This chapter looks at the development of Hausa written literature from the formative stages to its modern status, beginning with a critical analysis of the dynamism and fluidity of the very identity of “Hausaness” it seeks to represent, as well as the sociohistorical and political conditions that have influenced its evolution over time, which demonstrate an important interplay between history, literature, language, and society. In mainstream Hausa scholarship, Hausaland has traditionally been seen to include northern Nigeria and, on rare occasions, Niger. This relatively narrow focus on the West African region populated by the Hausa people will be maintained in this chapter. But this demographic space will also be interrogated as a way of opening up new possibilities in the study of literary activities in the Hausa language in the Hausa diaspora, in places like the Sudan, Northern Ghana, and the Middle East, and of comparative literary experiences between the Hausa “motherland” and the Hausa diaspora.
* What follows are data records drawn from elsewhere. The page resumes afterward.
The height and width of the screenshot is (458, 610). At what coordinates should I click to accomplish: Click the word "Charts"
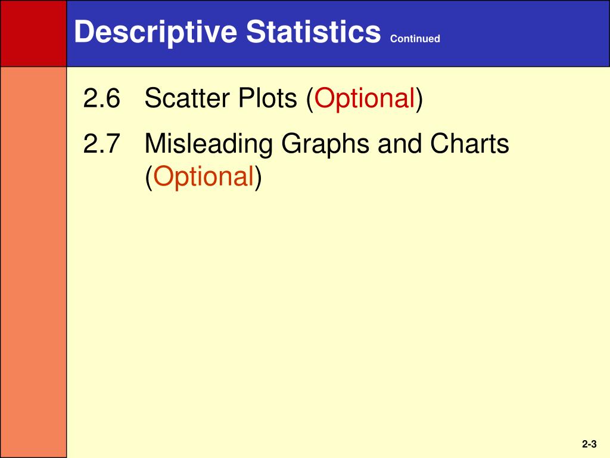(x=469, y=144)
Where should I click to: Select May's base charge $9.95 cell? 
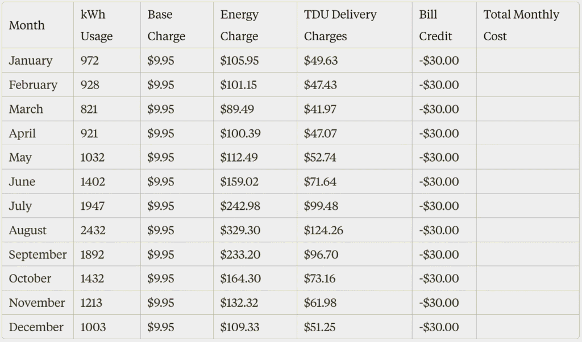pyautogui.click(x=161, y=158)
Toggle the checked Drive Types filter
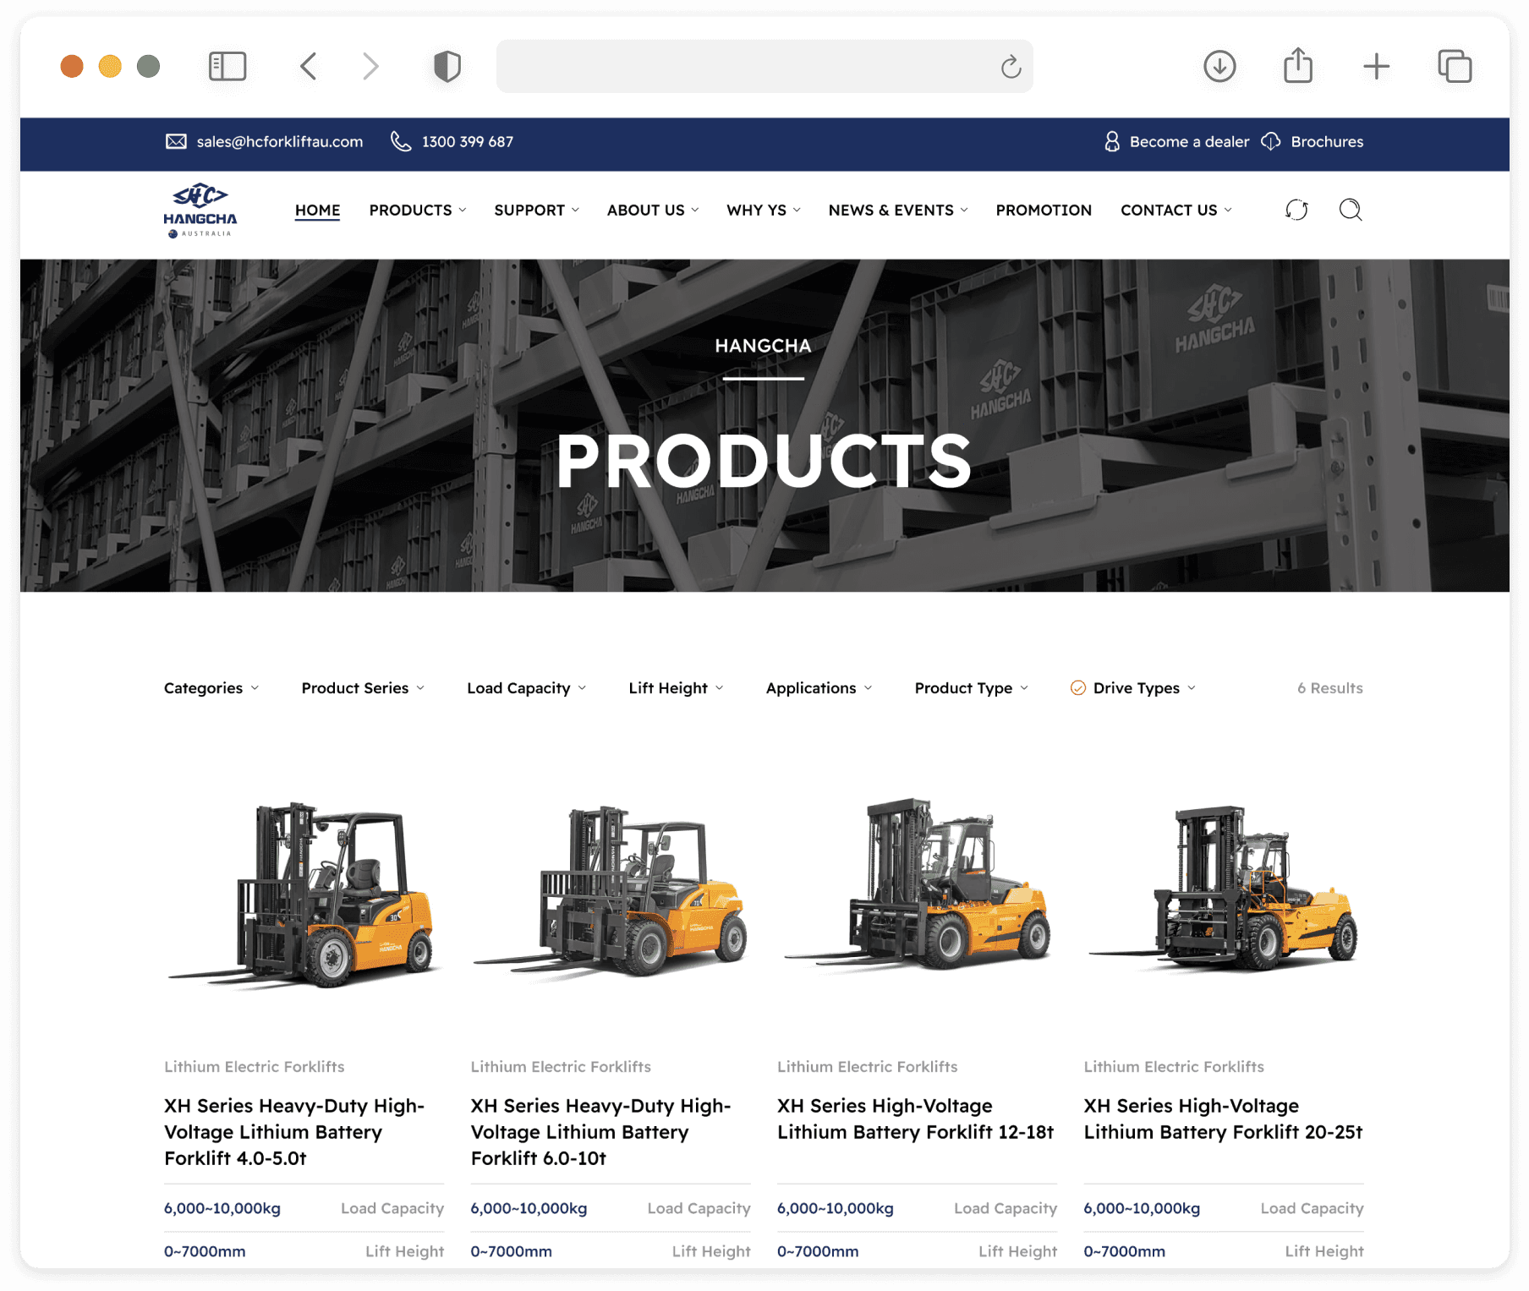Image resolution: width=1529 pixels, height=1291 pixels. click(x=1132, y=688)
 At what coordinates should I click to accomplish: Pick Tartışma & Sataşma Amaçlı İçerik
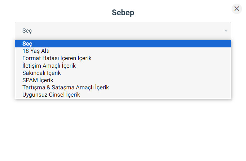coord(123,87)
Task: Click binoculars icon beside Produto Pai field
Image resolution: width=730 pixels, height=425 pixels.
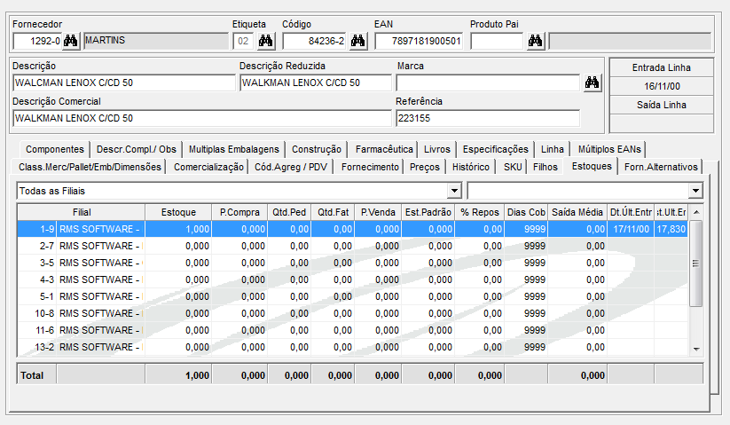Action: coord(535,41)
Hausaness: language, culture, and identity
Hausaness as an identity does not encompass a monolithic unit. It is a convergence that reflects Ali Mazrui’s notion of a triple heritage of indigenous African, Islamic, and European elements, and which extends, historically, from pre-Islamic, precolonial time to the present era. Demographically, it incorporates descendants of the original Hausa seven states, the descendants of other ethnic groups such as the Fulani, Arab, Tamajaq, and Nupe who have been linguistically and culturally assimilated as a result of sociohistorical contact, political affiliations, intermarriages, and other more recent “converts” in the region arising from both colonial and postcolonial dynamics.